Он торопился возвращаться: «Пора на базу». Иногда он срывался даже раньше окончания срока побывки: «В Балаклаве заканчивается ремонт». Он-де нужен лично какому-то такелажу. Маму это просто возмущало. После того как его списали на берег через три года по возрасту, он прожил еще какое-то количество лет. Один раз купил билет на речной круиз и поплыл пассажиром по ленивой реке вверх куда-то к муромским лесам, но ничего родного в мелкой речной волне для себя не обнаружил. И вскоре умер.
Я думаю, вольный ветер, который он так любил, в ответ на его любовь – напоследок – в порыве поднял этот зрелый золотой лист, поносил его какое-то время по голубому простору – и осторожно опустил на землю.
SUR MER
Их было несколько адресов – с конвертов со штампом: sur Mer, что означает в переводе с французского «на море»: Вандея сюр Мер, Див сюр Мер... несколько мест, где жила в эмиграции Марина Цветаева, которая его не полюбила. «Не люблю моря. Сознаю всю огромность явления и не люблю. В который раз не люблю. (Как любовь, за которую – душу отдам! И отдаю.) Не мое. А море здесь навязано отовсюду, не хочешь, а входишь... не хочешь, а лежишь, а оно на тебе, – и ничего хорошего не выходит. Опустошение».
Эх, Марина! Даром что «морская». Слышала, что рай, Эдем, – место между двух рек, точно не помню каких – Тигром и Евфратом, Евфратом и Танаисом?.. Междуречье. Но если положа руку на сердце? Какие тут реки? Рай может быть только на море. Эдем может быть только сюр Мер. Другого адреса нет.

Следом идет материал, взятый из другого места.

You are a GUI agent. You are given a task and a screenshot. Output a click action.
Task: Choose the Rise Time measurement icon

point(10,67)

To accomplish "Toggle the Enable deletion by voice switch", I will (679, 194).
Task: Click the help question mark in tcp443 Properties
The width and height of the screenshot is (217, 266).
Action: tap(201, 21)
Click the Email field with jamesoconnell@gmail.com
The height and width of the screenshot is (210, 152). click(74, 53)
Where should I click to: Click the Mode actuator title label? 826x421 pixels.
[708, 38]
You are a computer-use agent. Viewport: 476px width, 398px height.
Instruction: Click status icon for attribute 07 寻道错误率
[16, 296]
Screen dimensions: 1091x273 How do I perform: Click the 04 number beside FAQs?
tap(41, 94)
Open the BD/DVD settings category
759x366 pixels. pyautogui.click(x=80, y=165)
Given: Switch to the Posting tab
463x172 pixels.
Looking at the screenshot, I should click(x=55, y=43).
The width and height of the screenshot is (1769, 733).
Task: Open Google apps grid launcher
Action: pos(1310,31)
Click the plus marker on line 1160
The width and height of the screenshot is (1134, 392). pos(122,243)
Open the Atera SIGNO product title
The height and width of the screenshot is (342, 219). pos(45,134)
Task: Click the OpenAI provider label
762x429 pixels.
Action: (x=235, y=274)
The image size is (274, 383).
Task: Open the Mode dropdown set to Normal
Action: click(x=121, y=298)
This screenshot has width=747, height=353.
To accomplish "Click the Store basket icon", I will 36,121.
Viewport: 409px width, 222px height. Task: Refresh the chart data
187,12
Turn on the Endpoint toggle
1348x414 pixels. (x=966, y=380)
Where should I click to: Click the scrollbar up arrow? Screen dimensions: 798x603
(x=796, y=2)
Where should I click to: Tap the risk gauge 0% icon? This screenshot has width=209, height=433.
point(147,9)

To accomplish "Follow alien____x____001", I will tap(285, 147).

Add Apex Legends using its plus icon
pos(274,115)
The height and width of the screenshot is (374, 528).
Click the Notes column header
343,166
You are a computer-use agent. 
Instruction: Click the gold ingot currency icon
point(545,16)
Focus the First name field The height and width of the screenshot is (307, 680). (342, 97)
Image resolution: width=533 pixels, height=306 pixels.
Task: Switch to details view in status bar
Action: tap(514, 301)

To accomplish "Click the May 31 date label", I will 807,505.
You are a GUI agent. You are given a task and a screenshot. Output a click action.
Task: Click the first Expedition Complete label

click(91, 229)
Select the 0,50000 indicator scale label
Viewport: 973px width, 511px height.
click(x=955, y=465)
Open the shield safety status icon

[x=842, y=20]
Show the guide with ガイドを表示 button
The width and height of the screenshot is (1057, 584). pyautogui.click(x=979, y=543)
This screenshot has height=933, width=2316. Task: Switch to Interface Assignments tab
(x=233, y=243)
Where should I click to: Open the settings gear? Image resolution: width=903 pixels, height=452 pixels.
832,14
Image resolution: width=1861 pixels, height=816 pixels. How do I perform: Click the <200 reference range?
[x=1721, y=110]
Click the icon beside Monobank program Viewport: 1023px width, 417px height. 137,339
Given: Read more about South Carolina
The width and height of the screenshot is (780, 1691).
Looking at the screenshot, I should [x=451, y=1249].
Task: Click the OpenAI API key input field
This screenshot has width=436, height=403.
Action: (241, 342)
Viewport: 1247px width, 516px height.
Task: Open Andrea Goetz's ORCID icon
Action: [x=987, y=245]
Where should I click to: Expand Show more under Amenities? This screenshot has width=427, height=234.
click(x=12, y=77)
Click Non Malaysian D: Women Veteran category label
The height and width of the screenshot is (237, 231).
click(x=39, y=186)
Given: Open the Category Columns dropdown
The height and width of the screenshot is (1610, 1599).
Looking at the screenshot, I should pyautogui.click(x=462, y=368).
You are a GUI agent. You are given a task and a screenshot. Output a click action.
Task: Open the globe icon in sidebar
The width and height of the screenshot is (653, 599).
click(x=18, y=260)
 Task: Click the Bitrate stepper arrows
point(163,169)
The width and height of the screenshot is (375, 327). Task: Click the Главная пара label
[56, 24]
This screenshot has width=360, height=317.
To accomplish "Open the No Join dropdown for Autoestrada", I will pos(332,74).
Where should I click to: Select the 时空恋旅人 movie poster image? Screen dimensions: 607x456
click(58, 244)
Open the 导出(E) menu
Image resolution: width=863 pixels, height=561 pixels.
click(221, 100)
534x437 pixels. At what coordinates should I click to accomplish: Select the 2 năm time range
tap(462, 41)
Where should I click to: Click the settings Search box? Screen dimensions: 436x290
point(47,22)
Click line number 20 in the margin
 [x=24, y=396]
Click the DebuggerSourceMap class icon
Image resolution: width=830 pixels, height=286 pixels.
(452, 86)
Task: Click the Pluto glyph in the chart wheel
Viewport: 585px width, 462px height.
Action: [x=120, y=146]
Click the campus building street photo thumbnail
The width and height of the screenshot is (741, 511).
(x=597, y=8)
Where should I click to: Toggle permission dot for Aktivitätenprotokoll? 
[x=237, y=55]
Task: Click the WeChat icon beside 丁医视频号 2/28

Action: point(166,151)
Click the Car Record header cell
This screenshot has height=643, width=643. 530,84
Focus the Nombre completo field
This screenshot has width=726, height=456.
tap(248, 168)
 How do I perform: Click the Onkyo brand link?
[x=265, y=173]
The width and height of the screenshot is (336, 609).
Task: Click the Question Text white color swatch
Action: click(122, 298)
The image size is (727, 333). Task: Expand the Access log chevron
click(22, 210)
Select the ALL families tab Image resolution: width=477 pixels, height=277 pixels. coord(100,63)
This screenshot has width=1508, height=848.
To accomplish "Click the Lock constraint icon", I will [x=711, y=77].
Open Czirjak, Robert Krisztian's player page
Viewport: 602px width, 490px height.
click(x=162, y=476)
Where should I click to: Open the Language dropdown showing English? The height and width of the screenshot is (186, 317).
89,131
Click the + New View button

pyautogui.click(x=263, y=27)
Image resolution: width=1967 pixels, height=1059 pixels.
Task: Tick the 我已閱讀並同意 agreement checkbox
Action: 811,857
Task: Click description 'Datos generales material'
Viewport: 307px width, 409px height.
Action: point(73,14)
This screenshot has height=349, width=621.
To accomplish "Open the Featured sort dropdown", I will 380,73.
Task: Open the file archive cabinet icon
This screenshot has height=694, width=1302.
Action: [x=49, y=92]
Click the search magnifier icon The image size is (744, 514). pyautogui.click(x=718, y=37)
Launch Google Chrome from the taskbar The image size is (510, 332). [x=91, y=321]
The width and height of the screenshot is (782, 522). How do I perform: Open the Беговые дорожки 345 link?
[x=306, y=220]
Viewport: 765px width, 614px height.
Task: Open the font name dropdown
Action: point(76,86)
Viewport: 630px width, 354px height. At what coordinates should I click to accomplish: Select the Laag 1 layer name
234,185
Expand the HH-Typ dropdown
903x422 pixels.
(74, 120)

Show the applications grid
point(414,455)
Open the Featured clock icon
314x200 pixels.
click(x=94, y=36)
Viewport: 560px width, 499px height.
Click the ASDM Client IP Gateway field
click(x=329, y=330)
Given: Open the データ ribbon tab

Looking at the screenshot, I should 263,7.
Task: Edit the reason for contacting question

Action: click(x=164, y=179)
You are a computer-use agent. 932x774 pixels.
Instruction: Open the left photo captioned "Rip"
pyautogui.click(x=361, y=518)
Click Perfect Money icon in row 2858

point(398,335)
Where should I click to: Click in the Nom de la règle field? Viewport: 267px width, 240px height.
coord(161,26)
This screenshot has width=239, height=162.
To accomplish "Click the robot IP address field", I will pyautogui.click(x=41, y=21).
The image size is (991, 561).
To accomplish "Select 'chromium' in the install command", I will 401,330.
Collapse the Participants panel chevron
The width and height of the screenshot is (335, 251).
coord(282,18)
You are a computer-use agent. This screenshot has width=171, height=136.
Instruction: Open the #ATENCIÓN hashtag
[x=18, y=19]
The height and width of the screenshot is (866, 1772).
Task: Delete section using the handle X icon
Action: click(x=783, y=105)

Море ужалило меня, когда мне было шесть лет. Оно возникло в моей жизни даже раньше, судя по старой, с загнутым уголком, фотографии: я в желтеньком не раздельном купальнике с красным парусом на грудке, на руках у мамы, на круглом большом камне, наискосок через который надпись: «Ялта». Ялту не помню. Помню Дайрен. В Дайрен, он же Дальний, он же Дайлянь, родители заехали с нами на обратном пути из Китая, взглянуть на места, где мы родились. Помню, что день был ветреный. По-настоящему ветреный. Форте. Море и группа скал, в чьем направлении мы тарахтим на старенькой зафрахтованной посудине. Чтобы оглядеть панораму, нужно подняться на небольшую скалу. Ветер и страх поднимают меня, пригнувшуюся, буквально на четвереньках, по спиралевидной, обвивающей скалу тропинке наверх. Чувствую, что надо мной и вокруг хлопает парусом что-то огромное. Ветер. Смотреть боюсь. Еще глазами – последние метры вниз под собой, и вот вся сама – на вершине крохотной площадки. Поднимаю лицо – и тотчас взглядом падаю в кипящую, плавящуюся серебром плазму-бездну, переходящую в отчаянную синеву до самого горизонта. Яд проникает в вены. Литургия Голубого Духа отпечаталась на моей сетчатке, и Великая Любовь вошла в меня, как и положено ей входить, через глаза.